WHAT YOU WILL DO
Search the records below for the line containing "Given: Click the FTTH use value". Write out that line and every line after it exactly as written.

DATA IN THIS EXERCISE

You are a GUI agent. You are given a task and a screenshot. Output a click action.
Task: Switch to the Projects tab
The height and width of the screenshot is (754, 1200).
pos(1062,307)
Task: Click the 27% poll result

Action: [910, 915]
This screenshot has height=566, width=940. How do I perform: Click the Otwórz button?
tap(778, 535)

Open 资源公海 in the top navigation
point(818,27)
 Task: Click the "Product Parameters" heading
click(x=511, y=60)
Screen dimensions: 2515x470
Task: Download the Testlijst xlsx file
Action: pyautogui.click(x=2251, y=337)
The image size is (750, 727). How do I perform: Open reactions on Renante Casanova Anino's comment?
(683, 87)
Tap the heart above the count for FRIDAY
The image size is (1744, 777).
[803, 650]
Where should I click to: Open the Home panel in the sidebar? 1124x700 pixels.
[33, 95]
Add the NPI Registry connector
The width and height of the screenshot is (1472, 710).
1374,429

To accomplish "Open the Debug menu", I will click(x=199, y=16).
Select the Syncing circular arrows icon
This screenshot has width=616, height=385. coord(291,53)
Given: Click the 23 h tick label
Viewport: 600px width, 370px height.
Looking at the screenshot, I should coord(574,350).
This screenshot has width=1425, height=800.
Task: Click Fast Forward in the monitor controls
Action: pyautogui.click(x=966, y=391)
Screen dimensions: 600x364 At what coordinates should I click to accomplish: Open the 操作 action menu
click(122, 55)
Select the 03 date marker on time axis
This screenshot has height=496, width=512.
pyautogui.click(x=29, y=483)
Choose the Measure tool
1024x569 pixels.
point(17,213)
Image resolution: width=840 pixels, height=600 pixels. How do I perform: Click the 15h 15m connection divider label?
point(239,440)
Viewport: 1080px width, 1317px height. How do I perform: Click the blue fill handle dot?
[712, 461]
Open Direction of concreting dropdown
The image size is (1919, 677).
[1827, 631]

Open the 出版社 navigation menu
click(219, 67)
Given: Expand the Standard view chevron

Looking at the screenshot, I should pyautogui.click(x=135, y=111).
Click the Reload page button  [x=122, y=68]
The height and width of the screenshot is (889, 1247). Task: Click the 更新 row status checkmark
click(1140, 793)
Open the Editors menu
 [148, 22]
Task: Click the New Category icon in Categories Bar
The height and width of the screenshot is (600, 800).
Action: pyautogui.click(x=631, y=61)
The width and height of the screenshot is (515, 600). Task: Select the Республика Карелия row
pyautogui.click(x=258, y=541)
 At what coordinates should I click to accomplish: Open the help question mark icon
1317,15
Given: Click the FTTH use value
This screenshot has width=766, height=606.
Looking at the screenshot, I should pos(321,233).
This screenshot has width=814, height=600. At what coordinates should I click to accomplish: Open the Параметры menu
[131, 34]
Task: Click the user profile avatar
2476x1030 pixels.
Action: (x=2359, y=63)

SOLUTION FOR THIS PROBLEM
Given: Click the FTTH use value
This screenshot has width=766, height=606.
Looking at the screenshot, I should pos(321,233).
This screenshot has width=814, height=600. At what coordinates should I click to accomplish: Open the Параметры menu
[131, 34]
Task: Click the user profile avatar
2476x1030 pixels.
Action: (x=2359, y=63)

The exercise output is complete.